World J Hepatol. Nov 27, 2025; 17(11): 112359
Published online Nov 27, 2025. doi: 10.4254/wjh.v17.i11.112359
Impact of alcohol-associated and metabolic dysfunction-associated steatotic liver diseases upon hepatic disorder and carcinogenesis in the current era
Tomohide Hori
Tomohide Hori, Department of Hepatobiliary Pancreatic Surgery, Yokkaichi Hadu Medical Center, Yokkaichi 510-0016, Mie, Japan
Author contributions: Hori T designed the overall concept and outline of the manuscript, wrote and edited the manuscript, and reviewed the relevant literatures.
Conflict-of-interest statement: The author declare that has no conflict of interest.
Open Access: This article is an open-access article that was selected by an in-house editor and fully peer-reviewed by external reviewers. It is distributed in accordance with the Creative Commons Attribution NonCommercial (CC BY-NC 4.0) license, which permits others to distribute, remix, adapt, build upon this work non-commercially, and license their derivative works on different terms, provided the original work is properly cited and the use is non-commercial. See: https://creativecommons.org/Licenses/by-nc/4.0/
Corresponding author: Tomohide Hori, MD, PhD, Professor, Department of Hepatobiliary Pancreatic Surgery, Yokkaichi Hadu Medical Center, 10-8 Haduyama-cho, Yokkaichi 510-0016, Mie, Japan. tomohidehori@yahoo.co.jp
Received: July 24, 2025
Revised: August 18, 2025
Accepted: November 4, 2025
Published online: November 27, 2025
Processing time: 126 Days and 0.2 Hours
Abstract

In this editorial, author specifically focuses upon metabolic dysfunction-associated steatotic liver disease (MASLD) and alcohol-associated liver diseases (ALD) in the current era. This editorial article is inspired by the observational study by Harris et al in the recent issue. Alcohol and metabolic dysfunction cause steatotic changes in the hepatic parenchyma. The ALD and MASLD are major cause of chronic liver disease. Liver cirrhosis (LC) is a result of chronic liver inflammation with many causes (e.g., viral hepatitis, drug, alcohol and metabolic disorder). Metabolic dysfunction-associated steatohepatitis and alcohol-associated hepatitis can lead to liver fibrosis and LC. LC leads to hepatic dysfunction and can progress to eventual liver failure and death. Though chronic viral hepatitis is considered a main cause of LC for a long time, other etiologies (i.e., ALD, MASLD) has significantly increased in the current era. From the viewpoint of carcinogenesis, LC frequently causes hepatocellular carcinoma (HCC), and HCC is the most common type of primary liver cancer worldwide. As regards major causes of HCC, chronic viral hepatitis is gradually outweighed by ALD and MASLD. Note that patients coexisting with ALD and metabolic dysfunction-associated steatohepatitis show higher occurrence of HCC. Impact of ALD and MASLD upon the development of chronic liver disease, liver fibrosis, LC, and HCC is drastically increased in the current era. Establishments of diagnostic and therapeutic strategies to overcome these hepatic disorders are still required.

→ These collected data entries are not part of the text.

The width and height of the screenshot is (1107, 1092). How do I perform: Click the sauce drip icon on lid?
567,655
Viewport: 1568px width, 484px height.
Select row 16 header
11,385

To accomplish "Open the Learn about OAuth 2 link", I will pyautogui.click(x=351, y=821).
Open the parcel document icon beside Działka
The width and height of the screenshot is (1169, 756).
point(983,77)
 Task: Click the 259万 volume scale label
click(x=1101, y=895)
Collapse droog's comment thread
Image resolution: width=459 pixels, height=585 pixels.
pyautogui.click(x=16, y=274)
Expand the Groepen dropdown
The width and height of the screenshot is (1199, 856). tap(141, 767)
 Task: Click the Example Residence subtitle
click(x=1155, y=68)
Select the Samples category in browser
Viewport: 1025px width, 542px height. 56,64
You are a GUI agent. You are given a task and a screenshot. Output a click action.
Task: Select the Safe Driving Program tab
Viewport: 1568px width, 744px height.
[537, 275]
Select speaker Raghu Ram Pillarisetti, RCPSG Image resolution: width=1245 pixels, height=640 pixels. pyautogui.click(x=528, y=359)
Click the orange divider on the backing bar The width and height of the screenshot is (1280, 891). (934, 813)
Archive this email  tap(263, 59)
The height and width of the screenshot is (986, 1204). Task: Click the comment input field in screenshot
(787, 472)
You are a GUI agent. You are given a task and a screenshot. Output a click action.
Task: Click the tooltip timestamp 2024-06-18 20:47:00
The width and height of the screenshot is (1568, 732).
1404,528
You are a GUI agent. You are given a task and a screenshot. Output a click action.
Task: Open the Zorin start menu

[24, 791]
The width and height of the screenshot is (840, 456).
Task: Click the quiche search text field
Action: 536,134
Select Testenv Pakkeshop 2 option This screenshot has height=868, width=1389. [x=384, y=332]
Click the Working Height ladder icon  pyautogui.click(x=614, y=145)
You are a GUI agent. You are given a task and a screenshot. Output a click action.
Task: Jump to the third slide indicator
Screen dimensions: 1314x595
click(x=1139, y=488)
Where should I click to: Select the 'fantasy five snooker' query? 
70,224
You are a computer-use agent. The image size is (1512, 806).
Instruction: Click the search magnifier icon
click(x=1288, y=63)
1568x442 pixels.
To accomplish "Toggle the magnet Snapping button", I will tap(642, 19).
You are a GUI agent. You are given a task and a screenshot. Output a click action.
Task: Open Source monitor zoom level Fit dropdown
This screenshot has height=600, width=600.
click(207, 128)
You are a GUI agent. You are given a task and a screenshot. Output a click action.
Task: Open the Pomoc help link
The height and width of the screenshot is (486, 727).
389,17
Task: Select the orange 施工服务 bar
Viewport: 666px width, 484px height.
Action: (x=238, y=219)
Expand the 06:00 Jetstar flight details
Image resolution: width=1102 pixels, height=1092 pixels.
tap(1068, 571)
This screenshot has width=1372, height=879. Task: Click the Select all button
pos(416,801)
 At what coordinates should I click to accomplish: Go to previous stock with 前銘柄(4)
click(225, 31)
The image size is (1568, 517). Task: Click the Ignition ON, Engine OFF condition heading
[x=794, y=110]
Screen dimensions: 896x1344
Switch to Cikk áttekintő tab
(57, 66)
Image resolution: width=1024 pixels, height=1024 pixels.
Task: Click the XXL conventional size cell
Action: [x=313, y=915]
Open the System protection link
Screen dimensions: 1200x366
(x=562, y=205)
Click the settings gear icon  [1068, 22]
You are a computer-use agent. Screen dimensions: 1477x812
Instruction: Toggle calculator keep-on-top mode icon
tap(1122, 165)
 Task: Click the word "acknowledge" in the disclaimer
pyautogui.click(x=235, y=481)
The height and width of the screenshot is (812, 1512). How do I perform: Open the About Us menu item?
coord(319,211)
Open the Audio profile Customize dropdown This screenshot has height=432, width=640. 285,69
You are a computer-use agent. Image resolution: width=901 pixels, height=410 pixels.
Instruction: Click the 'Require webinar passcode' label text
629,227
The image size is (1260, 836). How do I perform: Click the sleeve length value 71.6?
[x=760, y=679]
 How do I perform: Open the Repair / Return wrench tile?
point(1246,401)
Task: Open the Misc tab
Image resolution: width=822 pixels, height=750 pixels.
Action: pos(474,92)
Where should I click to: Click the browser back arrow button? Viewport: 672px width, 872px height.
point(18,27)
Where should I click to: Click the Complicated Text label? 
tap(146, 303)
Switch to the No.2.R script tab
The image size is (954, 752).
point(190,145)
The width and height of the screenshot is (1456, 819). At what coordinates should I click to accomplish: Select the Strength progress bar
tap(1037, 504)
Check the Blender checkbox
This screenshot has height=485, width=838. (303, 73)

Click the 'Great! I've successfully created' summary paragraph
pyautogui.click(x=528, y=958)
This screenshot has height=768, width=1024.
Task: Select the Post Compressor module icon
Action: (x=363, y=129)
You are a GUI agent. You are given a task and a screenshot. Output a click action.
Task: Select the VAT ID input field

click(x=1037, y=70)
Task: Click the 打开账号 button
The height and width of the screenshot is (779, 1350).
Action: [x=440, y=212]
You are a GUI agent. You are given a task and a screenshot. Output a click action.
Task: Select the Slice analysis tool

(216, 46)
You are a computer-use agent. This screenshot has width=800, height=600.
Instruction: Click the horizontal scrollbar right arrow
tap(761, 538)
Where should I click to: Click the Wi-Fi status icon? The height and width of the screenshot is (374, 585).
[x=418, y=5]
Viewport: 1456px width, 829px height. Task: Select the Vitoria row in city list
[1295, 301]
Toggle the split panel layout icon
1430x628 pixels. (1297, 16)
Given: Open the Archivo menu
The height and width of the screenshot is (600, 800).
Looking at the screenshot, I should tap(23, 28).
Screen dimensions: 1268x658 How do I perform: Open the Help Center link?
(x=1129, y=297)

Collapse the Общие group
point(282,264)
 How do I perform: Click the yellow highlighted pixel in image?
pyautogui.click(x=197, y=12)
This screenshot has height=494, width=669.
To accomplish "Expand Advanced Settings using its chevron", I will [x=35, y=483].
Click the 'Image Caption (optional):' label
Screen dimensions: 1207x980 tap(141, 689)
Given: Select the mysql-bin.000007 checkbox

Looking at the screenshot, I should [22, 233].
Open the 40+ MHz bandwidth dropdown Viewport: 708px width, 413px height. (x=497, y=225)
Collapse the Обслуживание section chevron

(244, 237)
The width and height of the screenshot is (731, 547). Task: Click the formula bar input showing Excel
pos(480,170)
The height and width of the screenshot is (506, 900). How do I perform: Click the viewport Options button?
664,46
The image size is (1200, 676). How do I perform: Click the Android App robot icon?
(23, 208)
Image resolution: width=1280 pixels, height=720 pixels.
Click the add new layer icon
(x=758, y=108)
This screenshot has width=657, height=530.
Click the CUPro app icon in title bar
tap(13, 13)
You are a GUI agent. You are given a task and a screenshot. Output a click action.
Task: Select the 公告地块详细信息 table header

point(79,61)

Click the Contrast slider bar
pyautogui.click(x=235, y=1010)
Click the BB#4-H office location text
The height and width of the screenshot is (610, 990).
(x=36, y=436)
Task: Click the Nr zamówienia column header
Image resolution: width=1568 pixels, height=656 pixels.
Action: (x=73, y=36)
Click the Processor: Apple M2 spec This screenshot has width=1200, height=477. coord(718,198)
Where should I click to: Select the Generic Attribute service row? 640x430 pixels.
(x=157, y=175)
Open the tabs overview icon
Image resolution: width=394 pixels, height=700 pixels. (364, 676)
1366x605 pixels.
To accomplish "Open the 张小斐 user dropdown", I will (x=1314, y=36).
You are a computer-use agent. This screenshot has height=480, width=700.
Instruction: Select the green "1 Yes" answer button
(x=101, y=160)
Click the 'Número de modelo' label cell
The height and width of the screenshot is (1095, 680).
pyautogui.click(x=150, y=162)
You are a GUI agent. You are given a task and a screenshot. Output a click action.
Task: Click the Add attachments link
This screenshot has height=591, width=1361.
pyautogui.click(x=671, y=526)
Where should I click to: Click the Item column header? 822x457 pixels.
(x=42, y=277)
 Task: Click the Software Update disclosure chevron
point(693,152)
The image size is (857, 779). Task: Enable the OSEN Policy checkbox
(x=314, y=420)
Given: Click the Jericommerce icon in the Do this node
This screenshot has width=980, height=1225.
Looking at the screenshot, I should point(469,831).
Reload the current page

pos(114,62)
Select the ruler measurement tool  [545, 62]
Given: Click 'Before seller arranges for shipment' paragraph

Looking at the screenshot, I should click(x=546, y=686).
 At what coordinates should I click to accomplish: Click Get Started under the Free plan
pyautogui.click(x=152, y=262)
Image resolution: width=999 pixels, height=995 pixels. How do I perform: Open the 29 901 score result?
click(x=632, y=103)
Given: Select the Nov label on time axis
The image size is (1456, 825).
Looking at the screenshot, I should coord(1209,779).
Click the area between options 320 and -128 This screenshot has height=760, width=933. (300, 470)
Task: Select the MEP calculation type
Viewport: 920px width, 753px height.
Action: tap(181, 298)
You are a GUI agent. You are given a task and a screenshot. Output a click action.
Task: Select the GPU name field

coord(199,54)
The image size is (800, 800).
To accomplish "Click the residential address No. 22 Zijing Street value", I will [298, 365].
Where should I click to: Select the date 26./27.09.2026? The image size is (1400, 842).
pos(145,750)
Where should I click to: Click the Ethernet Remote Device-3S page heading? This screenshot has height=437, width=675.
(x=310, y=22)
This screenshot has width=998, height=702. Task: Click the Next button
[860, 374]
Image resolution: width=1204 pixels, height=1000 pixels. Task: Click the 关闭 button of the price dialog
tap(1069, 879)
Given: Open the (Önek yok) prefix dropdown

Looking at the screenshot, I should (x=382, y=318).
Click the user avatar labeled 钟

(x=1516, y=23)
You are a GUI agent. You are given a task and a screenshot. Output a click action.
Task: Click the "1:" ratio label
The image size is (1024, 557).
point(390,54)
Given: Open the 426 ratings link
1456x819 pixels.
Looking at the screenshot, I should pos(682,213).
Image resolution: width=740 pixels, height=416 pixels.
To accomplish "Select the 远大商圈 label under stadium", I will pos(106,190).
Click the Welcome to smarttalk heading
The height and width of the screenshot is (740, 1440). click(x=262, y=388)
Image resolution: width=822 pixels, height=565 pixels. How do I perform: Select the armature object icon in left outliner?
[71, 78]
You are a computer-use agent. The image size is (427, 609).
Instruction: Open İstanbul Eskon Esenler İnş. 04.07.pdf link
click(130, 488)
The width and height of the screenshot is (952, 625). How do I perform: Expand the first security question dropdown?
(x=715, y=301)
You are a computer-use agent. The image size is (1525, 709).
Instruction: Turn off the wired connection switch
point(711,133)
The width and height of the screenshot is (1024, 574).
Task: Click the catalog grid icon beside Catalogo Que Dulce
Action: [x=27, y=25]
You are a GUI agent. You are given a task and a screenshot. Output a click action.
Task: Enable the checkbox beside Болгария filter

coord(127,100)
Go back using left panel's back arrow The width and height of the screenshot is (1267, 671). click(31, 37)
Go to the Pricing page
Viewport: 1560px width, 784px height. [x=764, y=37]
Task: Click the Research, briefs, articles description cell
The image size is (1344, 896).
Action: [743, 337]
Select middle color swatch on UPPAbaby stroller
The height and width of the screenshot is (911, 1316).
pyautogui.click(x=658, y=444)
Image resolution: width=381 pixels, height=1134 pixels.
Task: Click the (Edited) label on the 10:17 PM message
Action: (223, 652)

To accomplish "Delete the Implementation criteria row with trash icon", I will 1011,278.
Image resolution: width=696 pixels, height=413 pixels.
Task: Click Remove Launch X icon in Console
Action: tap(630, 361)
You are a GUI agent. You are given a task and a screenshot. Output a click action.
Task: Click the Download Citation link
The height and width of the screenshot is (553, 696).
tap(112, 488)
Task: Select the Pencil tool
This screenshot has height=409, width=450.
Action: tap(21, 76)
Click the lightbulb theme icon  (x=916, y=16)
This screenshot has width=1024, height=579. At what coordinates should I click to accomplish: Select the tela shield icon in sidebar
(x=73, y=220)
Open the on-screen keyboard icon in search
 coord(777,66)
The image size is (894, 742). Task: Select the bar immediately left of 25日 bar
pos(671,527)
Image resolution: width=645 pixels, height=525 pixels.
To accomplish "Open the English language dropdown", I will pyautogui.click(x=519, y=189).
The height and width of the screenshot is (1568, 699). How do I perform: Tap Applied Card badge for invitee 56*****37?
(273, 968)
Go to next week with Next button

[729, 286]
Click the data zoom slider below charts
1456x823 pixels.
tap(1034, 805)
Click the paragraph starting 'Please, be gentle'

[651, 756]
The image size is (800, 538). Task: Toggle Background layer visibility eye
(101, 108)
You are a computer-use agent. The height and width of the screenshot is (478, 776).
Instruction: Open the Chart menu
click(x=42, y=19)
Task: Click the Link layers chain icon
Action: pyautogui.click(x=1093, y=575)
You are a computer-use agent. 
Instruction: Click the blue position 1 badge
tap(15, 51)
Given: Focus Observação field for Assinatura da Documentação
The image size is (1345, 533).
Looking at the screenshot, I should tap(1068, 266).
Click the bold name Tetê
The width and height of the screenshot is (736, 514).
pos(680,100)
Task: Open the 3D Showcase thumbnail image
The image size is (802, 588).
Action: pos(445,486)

Keywords: Alcohol-associated hepatitis; Alcohol-associated liver diseases; Cirrhosis; Hepatocellular carcinoma; Metabolic dysfunction-associated steatohepatitis; Metabolic dysfunction-associated steatotic liver disease

Core Tip: Alcohol and metabolic dysfunction cause steatotic changes in the hepatic parenchyma, and metabolic dysfunction-associated steatotic liver disease (MASLD) and alcohol-associated liver diseases (ALD) are currently recognized as main steatotic liver disease. The ALD and MASLD result in chronic liver disease, liver fibrosis and subsequent cirrhosis. Patients accompanied with ALD and/or MASLD are currently increasing worldwide, and therefore, this editorial focuses an impact of ALD and MASLD upon hepatic disorder and carcinogenesis. From the viewpoint of carcinogenesis (i.e., hepatocellular carcinoma), chronic viral hepatitis is gradually outweighed by ALD and MASLD. Also, this editorial article mentions differences in gender and geographical region, and touches upon clinical implication for these important liver diseases.